**Activity:** Transcribe the data in full, keeping each line exactly as it appears.

··· Record extracts ···

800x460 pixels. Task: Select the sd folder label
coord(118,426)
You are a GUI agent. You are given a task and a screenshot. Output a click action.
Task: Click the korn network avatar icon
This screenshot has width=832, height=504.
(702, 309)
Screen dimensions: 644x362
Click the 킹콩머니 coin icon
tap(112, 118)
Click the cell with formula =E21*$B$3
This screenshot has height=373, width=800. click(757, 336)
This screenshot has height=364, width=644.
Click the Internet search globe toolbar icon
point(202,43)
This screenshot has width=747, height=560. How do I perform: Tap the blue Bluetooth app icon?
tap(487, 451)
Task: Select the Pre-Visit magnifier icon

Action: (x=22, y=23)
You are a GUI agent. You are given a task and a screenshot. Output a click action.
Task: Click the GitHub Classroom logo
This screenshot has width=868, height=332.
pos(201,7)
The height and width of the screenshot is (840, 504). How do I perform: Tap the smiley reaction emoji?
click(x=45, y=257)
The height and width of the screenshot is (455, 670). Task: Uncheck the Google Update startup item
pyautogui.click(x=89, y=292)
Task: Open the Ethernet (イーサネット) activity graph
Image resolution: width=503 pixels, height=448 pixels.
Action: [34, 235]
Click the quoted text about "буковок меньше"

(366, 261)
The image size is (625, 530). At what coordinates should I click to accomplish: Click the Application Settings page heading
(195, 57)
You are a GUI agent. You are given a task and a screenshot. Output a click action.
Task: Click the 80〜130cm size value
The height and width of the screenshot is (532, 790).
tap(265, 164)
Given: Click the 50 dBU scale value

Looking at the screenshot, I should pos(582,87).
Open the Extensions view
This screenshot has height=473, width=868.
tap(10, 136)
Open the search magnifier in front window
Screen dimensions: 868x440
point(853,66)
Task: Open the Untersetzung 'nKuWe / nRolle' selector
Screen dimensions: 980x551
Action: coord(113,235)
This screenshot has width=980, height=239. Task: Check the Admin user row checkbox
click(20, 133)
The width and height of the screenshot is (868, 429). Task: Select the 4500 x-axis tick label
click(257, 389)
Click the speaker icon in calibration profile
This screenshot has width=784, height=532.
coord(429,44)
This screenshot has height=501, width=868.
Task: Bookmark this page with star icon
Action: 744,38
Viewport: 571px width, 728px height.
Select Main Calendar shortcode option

···

**Reply:**
800x460 pixels. Task: Select the sd folder label
coord(118,426)
You are a GUI agent. You are given a task and a screenshot. Output a click action.
Task: Click the korn network avatar icon
This screenshot has width=832, height=504.
(702, 309)
Screen dimensions: 644x362
Click the 킹콩머니 coin icon
tap(112, 118)
Click the cell with formula =E21*$B$3
This screenshot has height=373, width=800. click(757, 336)
This screenshot has height=364, width=644.
Click the Internet search globe toolbar icon
point(202,43)
This screenshot has width=747, height=560. How do I perform: Tap the blue Bluetooth app icon?
tap(487, 451)
Task: Select the Pre-Visit magnifier icon

Action: (x=22, y=23)
You are a GUI agent. You are given a task and a screenshot. Output a click action.
Task: Click the GitHub Classroom logo
This screenshot has width=868, height=332.
pos(201,7)
The height and width of the screenshot is (840, 504). How do I perform: Tap the smiley reaction emoji?
click(x=45, y=257)
The height and width of the screenshot is (455, 670). Task: Uncheck the Google Update startup item
pyautogui.click(x=89, y=292)
Task: Open the Ethernet (イーサネット) activity graph
Image resolution: width=503 pixels, height=448 pixels.
Action: [34, 235]
Click the quoted text about "буковок меньше"

(366, 261)
The image size is (625, 530). At what coordinates should I click to accomplish: Click the Application Settings page heading
(195, 57)
You are a GUI agent. You are given a task and a screenshot. Output a click action.
Task: Click the 80〜130cm size value
The height and width of the screenshot is (532, 790).
tap(265, 164)
Given: Click the 50 dBU scale value

Looking at the screenshot, I should pos(582,87).
Open the Extensions view
This screenshot has height=473, width=868.
tap(10, 136)
Open the search magnifier in front window
Screen dimensions: 868x440
point(853,66)
Task: Open the Untersetzung 'nKuWe / nRolle' selector
Screen dimensions: 980x551
Action: coord(113,235)
This screenshot has width=980, height=239. Task: Check the Admin user row checkbox
click(20, 133)
The width and height of the screenshot is (868, 429). Task: Select the 4500 x-axis tick label
click(257, 389)
Click the speaker icon in calibration profile
This screenshot has width=784, height=532.
coord(429,44)
This screenshot has height=501, width=868.
Task: Bookmark this page with star icon
Action: 744,38
Viewport: 571px width, 728px height.
Select Main Calendar shortcode option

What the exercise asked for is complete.